Federal prosecutors said Wednesday they will not retry Sen. Robert Menendez, D-N.J., on corruption charges, acknowledging that recent court rulings left them with a weakened case.
Prosecutors also sought in the same filing in New Jersey federal court to dismiss the remaining charges against Dr. Salomon Melgen, the Florida eye doctor accused of bribing Menendez with pricey trips and donations in order to obain political favors.
The decision to drop the case came almost exactly five years to the day that FBI agents raided Melgen's office as part of the probe of his relationship with Menendez.
The move also came more than two months after Menendez's first trial on those charges ended in a mistrial when jurors deadlocked on a verdict — and just two weeks after prosecutors said they planned to retry him. Their motion filed Wednesday asks a judge to dismiss the indictment pending against both Menendez and Melgen.
Menendez, in a prepared statement, said, "From the very beginning, I never wavered in my innocence and my belief that justice would prevail."
"I am grateful that the Department of Justice has taken the time to reevaluate its case and come to the appropriate conclusion. I thank God for hearing my prayers and for giving me strength during this difficult time," the senator said.
"I have devoted my life to serving the people of New Jersey, and am forever thankful for all who have stood by me. No matter the challenges ahead, I will never stop fighting for New Jersey and the values we share."
Menendez is a heavy favorite to win re-election in November to a third term in the Senate, where Republicans hold a slim, 51-49 majority.
The Justice Department, in a statement explaining its decision to drop the case, cited an order last week by trial Judge William Walls, who declared Menendez not guilty of seven counts in the indictment lodged against the 64-year-old senator. The judge said a 2016 Supreme Court ruling had undercut a large part of the prosecutors' theory in the case.
The judge's ruling left 11 counts pending against Melgen and Menendez.

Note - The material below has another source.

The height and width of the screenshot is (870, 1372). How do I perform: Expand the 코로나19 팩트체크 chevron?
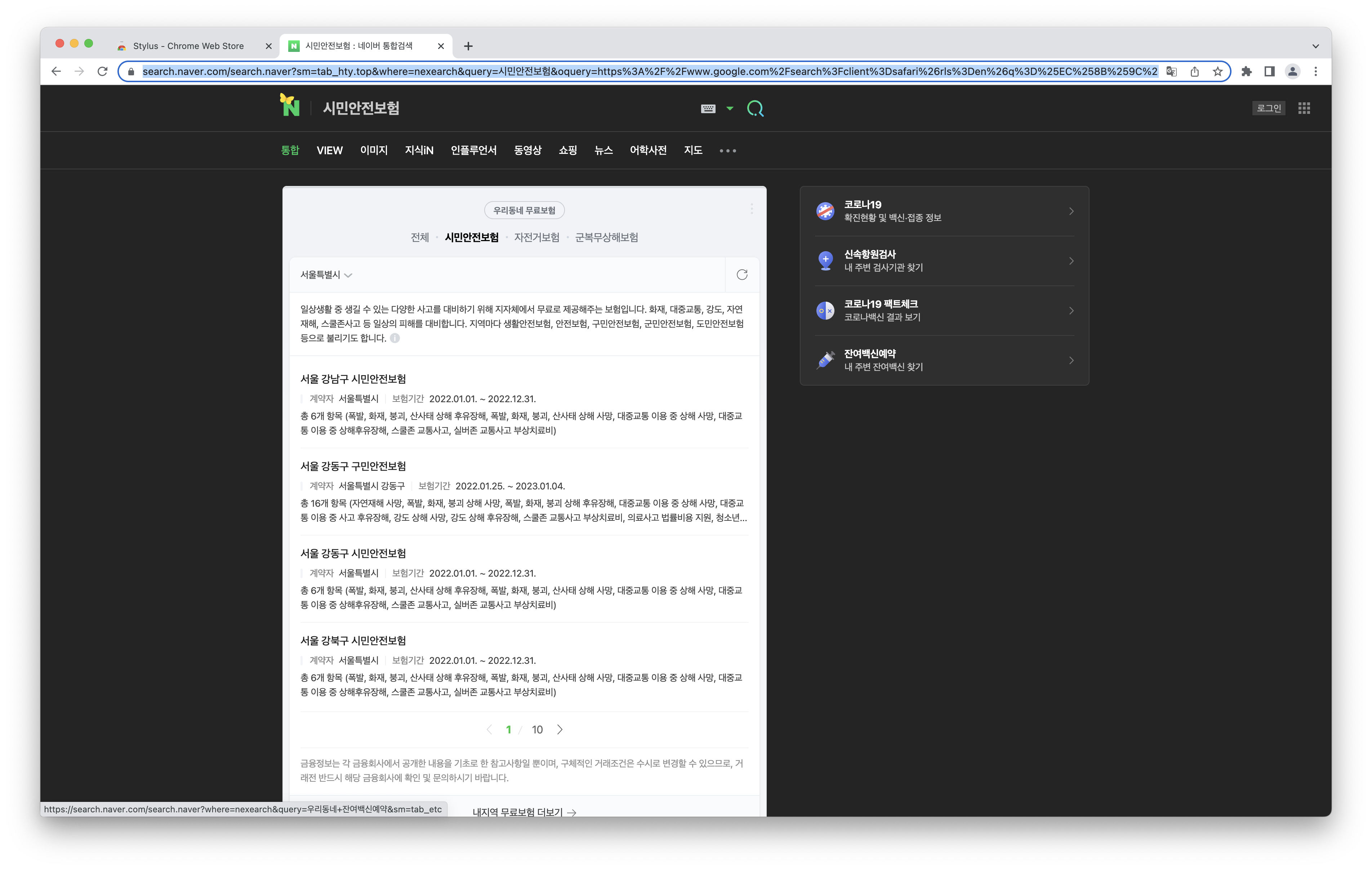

Justice officials also Wednesday cited limitations placed by the judge on the evidence that would be admissible at a retrial.
"Given the impact of the Court's Jan. 24 Order on the charges and the evidence admissible in a retrial, the United States has determined that it will not retry the defendants on the remaining charges," said a Justice Department spokeswoman.
In their own court filing Wednesday, lawyers for Menendez and Melgen said they did not object to the prosecutors' motion to dismiss the indictment.
But defense lawyers asked the judge to dismiss all of the remaining charges "with prejudice," which would bar prosecutors from ever attempting to bring Menendez and Melgen to trial for the same conduct that was the subject of this case. The judge has yet to rule on the motion to dismiss filed by prosecutors, but his approval is all but guaranteed.
Abbe Lowell, Menendez's lawyer, said in a statement, "In light of the results of a three month trial, all the jury said and the granting of our motion for acquittal on significant counts, we are pleased and grateful that the Justice Department made the right decision to end this case."
"Despite the five years of this ordeal, Senator Menendez never wavered in his innocence and his commitment to the people of New Jersey. We were fortunate to be able to assist this honorable man," Lowell said.
Menendez was accused of accepting favors from Melgen, which allegedly included a dozen flights on the doctor's private jet to a resort in the Dominican Republic, a three-night stay in a pricey Paris Hotel, and more than $700,000 in political contributions to both the senator and the Democratic Party.
Prosecutors claimed that Melgen, in return for his largesse, got help from Menendez in obtaining visas for girlfriends of the doctor.
Menendez also helped a Melgen-owned firm get a contract worth millions of dollars for port security in the Dominican Republic, and also pressured federal regulators in connection with their inquiry into alleged Medicare overbilling by Melgen, prosecutors said.
Kirk Ogrosky, Melgen's lawyer, in an emailed statement, said, "Five years ago ... FBI agents started this misguided case and destroyed our client's life when they raided his West Palm Beach medical office."
"Dr. Melgen is now, and has always been, innocent of the charges brought in New Jersey," Ogrosky said. "He has never given anything to U.S. Senator Robert Menendez, his best friend of over 20 years, with any expectation of getting anything in return. We are also grateful for the Court's defense of the First Amendment when issuing its recent order of acquittals."
"We take no pleasure in seeing justice done so late in a case that should never have been filed. But justice today is certainly better than justice delayed if the prosecution had pushed the remaining counts forward, into what would have been an inevitable acquittal. We hope that the Department of Justice lives up to its name and never brings this type of meritless case again."